# G3 problem



## bigreds (Jan 3, 2008)

I have a problem with the G3.Following the manual I hooked up the Decoder to a Tenergy Li-Ion 18650 14.8V 4400mAh battery and the motor on the Bachmann Connie, making sure of the correct polarity.

The green led on the board comes on and the red when the T5000 is also on and the motor runs fine.But on the under side of the G3 there is a small resister (R2) and it gets very hot - too hot to touch.


This can't be normal. Any suggestions as a don't know what to do now.





Regards


Martin


----------



## Del Tapparo (Jan 4, 2008)

Call Airwire? Why isn't that always the first thing you would do?


----------



## bigreds (Jan 3, 2008)

Wow

That's the first thing I did, was to send Airwire and the dealer a email.But it is the weekend and was just asking here if anyone has had a similar problem.

Regards
Martin


----------



## Gary Armitstead (Jan 2, 2008)

Posted By bigreds on 09 Mar 2013 11:43 PM 
Wow

That's the first thing I did, was to send Airwire and the dealer a email.But it is the weekend and was just asking here if anyone has had a similar problem.

Regards
Martin
I have received emails from Al on a weekend regarding "problems". You might yet get an answer this weekend.









Better yet, why not go over to the Airwire Forum. Lots of top people there specializing in Airwire.

http://groups.yahoo.com/group/AirWire/


----------



## Del Tapparo (Jan 4, 2008)

Posted By bigreds on 09 Mar 2013 11:43 PM 
Wow

That's the first thing I did, was to send Airwire and the dealer a email.But it is the weekend and was just asking here if anyone has had a similar problem.

Regards
Martin

Sorry Martin.

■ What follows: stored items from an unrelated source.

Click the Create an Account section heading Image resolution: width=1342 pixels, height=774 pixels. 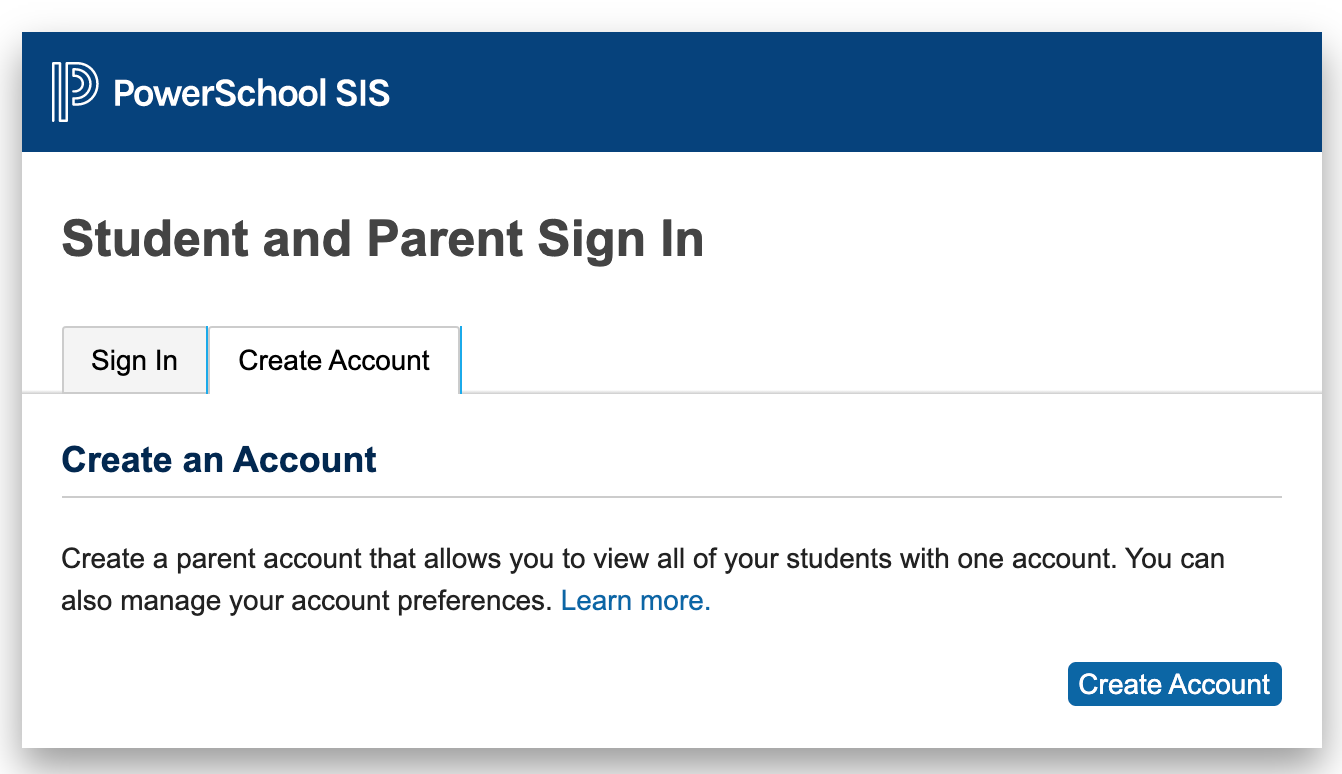pos(219,460)
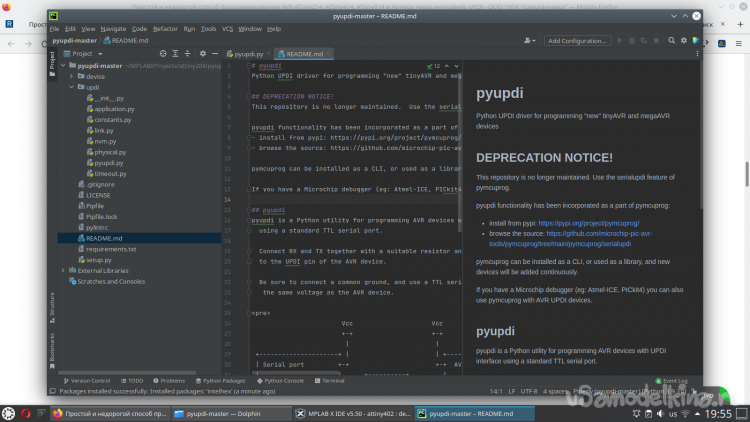
Task: Click the locate/select opened file icon
Action: [x=165, y=53]
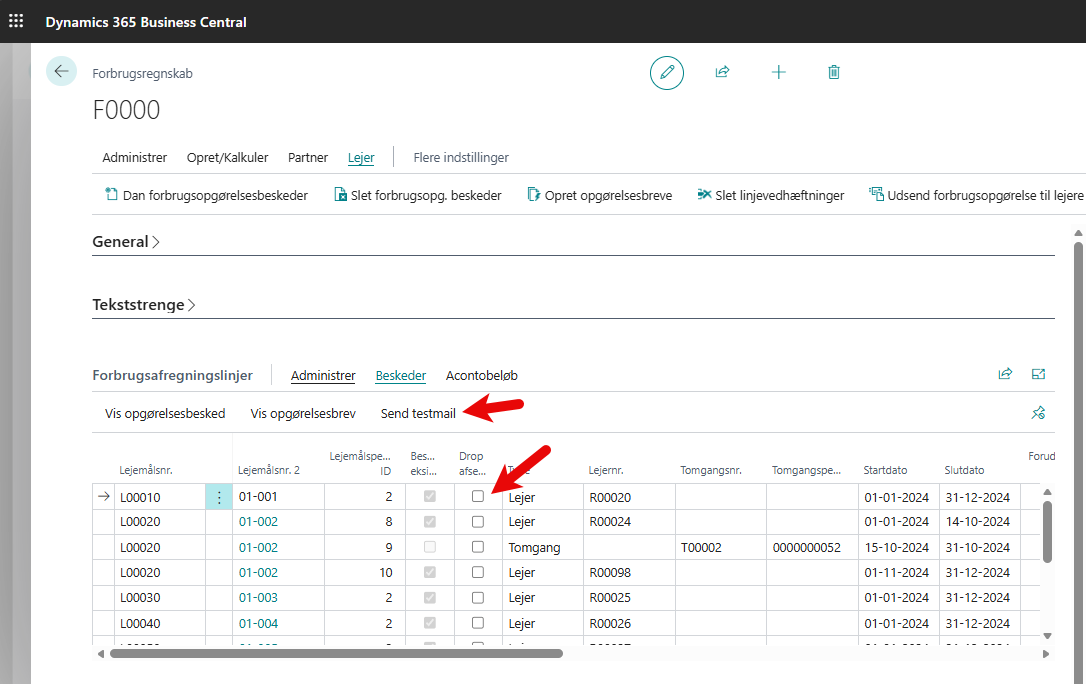This screenshot has height=684, width=1086.
Task: Click the horizontal scrollbar under the table
Action: 336,654
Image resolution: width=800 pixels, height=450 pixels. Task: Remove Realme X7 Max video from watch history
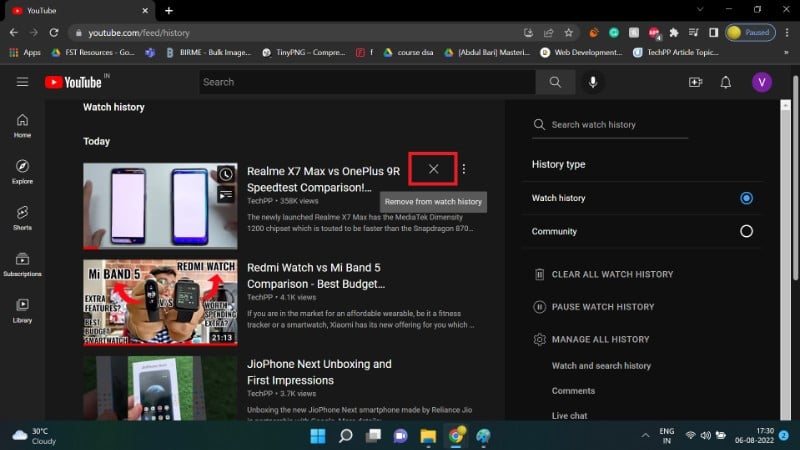(433, 169)
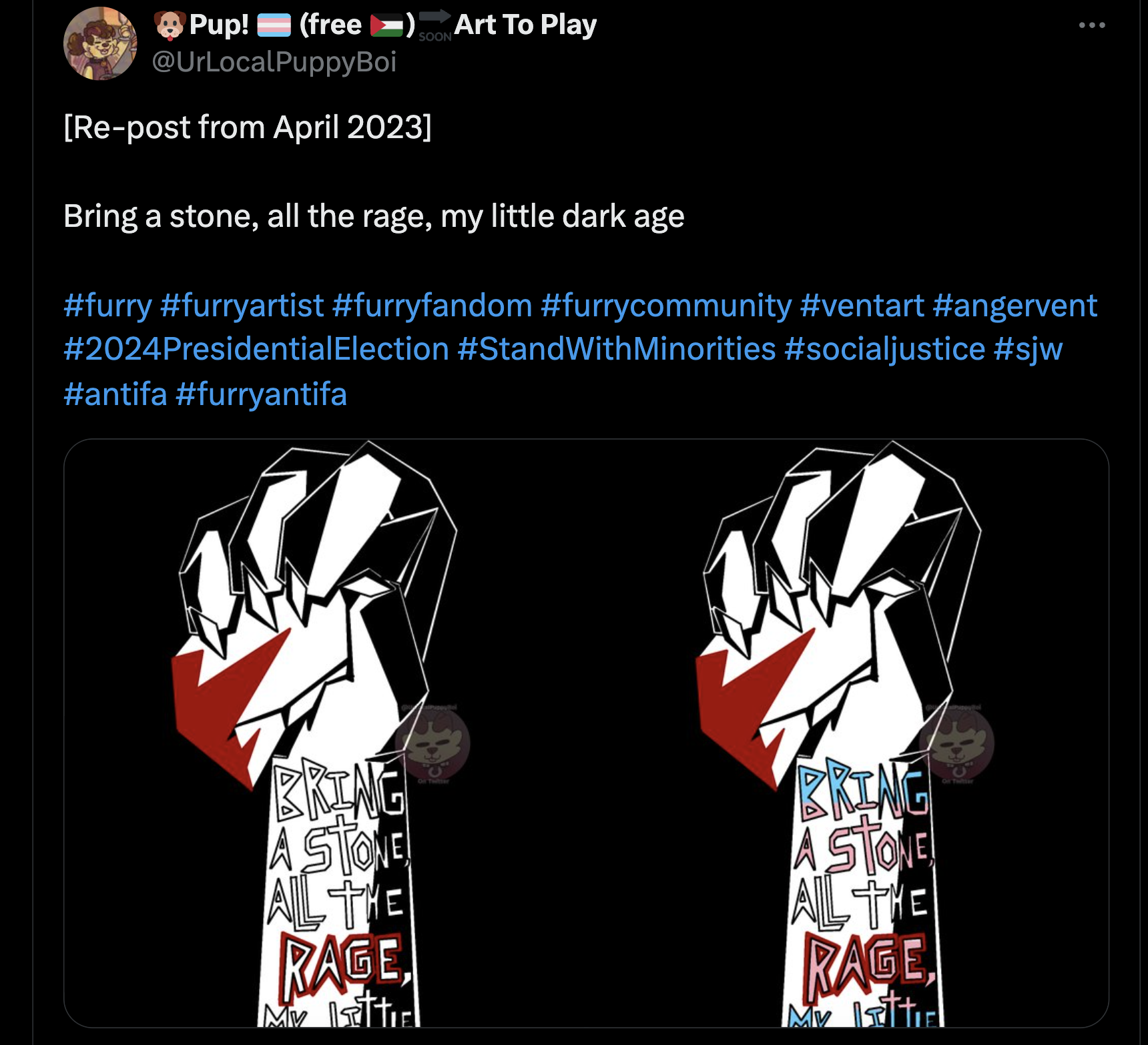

You did the right thing (you just didn't mention it).

I am a little sensitive to this. Especially electronics. It is only fair to the manufacture to give them the first opportunity to respond to and help you with a problem. Not only is it the best resource for a quick solution, but if you get it resolved, you can then post about the excellent service you got. If you don't get service, you can and should certainly post that too. I just hate to see the anyone get bad press without even knowing about the problem.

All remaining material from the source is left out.